Today, Ethos announced a $22.75 million Series A round led by a16z with participation from General Catalyst, XTX Markets, Evantic Capital, and Common Magic.

a16z’s Anish Acharya thinks that legacy platforms like LinkedIn and GLG only show shallow signals with job titles. He believes that Ethos captures different sub-specializations through its voice interview process with curated questions.

“I think voice is the original form of human communication. Most people, you know, most people don’t know how to write their story down in a very succinct, compelling, and accurate way. Voice is a big unlock for Ethos,” Acharaya told TechCrunch over a call.

How Ethos is scaling its network

Ethos was founded by James Lo and Daniel Mankowitz in 2024. Lo previously worked at McKinsey and later at Softbank, where he worked on the transformation of companies like WeWork and Arm. Mankowitz worked as an AI researcher at DeepMind, where he worked on YouTube’s video compression algorithm, Gemini, and the AlphaDev sorting algorithm.

James Lo and Daniel Mankowitz Image Credits: Ethos AI by ivanweissImage Credits:James_L 0333 ©ivan weiss

Both founders arrived at tackling the problems of building an expert network from different angles. Lo always wanted to work on providing the right economic and employment opportunities to people. Mankowitz thought that the economy is a knowledge graph of people, companies, and products, and using the right algorithms, you can match these entities with each other.

“Traditional expert platforms almost purely focus on a mixture of job titles and job descriptions. What we observe is that most clients and most employers are not looking for a job title company. They’re looking for a specific skill and a specific capability. We also observed that, over time, looking for a skill and capability is going to gradually merge between the human economy and the agent economy,” Lo said.

Beyond the data provided by experts, Ethos also looks at other public sources like blogs and academic papers, along with social links to match companies with the right people.

The company also conducts interviews through its own platform using voice agents and extracts insights. Startups like Listen Labs and Outset already provide a way for companies to use conversational AI for interviews, offering some competition on this front. But Ethos thinks that its network of experts is better suited for certain clients than its competitors.

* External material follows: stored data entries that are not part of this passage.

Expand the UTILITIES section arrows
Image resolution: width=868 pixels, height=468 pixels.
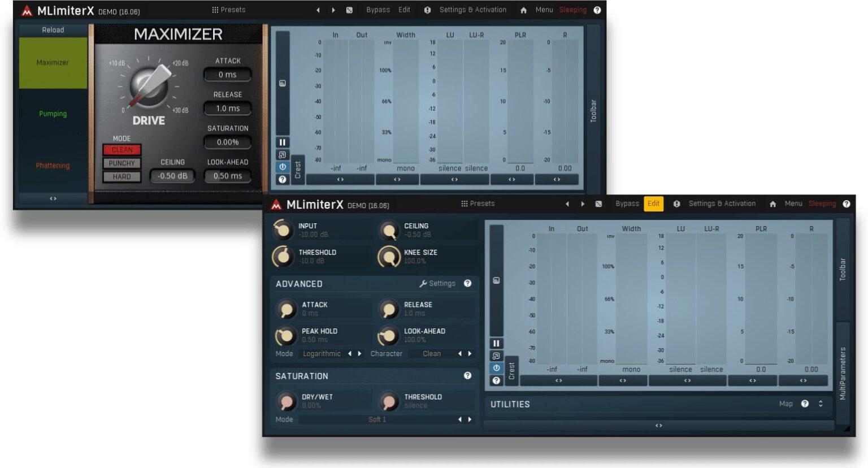821,404
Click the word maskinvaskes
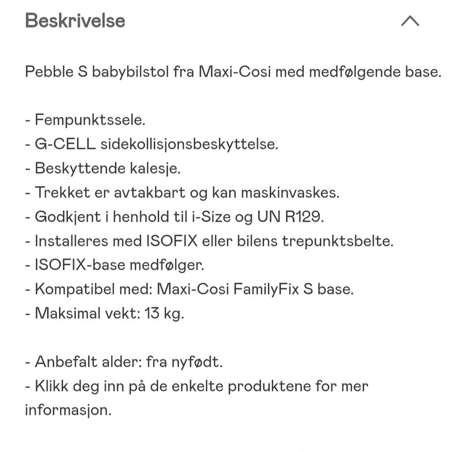476x452 pixels. (290, 193)
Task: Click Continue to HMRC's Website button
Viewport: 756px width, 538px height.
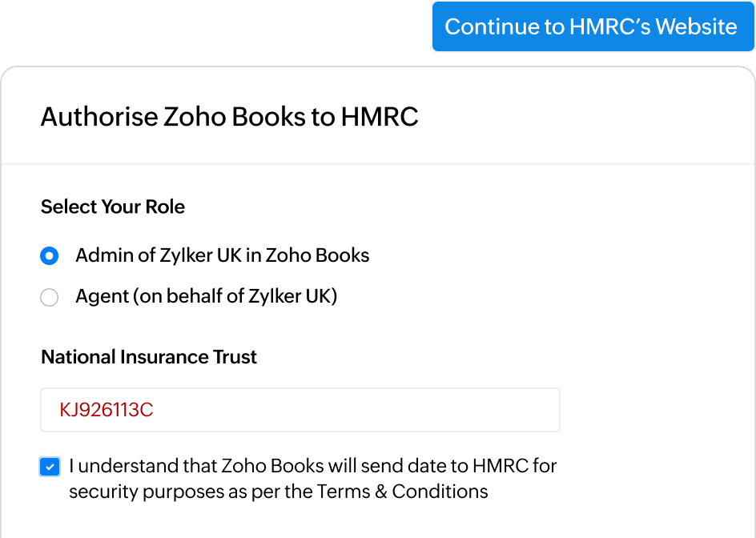Action: tap(591, 26)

Ethos doesn’t name its client base, but said that top hedge funds, private equity firms, leading foundational AI labs, and enterprise consulting were already using its product. It’s taking 30% or more as a per-project fee from businesses, depending on the nature of the project. The company noted that it’s on track for “an eight-figure annualized revenue” but didn’t provide specific numbers.

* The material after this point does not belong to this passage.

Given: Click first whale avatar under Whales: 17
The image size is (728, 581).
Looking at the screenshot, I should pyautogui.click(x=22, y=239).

Image Credits: EthosImage Credits:Ethos

It also didn’t say how many experts are on the platform, but said that roughly 35,000 people are joining each week. (Ethos sends invites to people whom they think can benefit from it.)

One challenge for the startup is growing an expert user base that’s relevant to its clients. The company said that AI labs’ spending money to map human talent has been helping its cause.

“Our perspective here is the AI labs have — are pointing a giant capital gun at every economically valuable occupation in the world. They’re trying to map out every profession. And so that’s an amazing tailwind for us,” Lo said.

He noted that these labs are building professional services in areas of law, health, finance, and management, so they would want all kinds of experts in these networks to build out their models and get feedback about their products and strategy.

The company has eight people on its team now, and its goal is to keep the team compact while scaling up.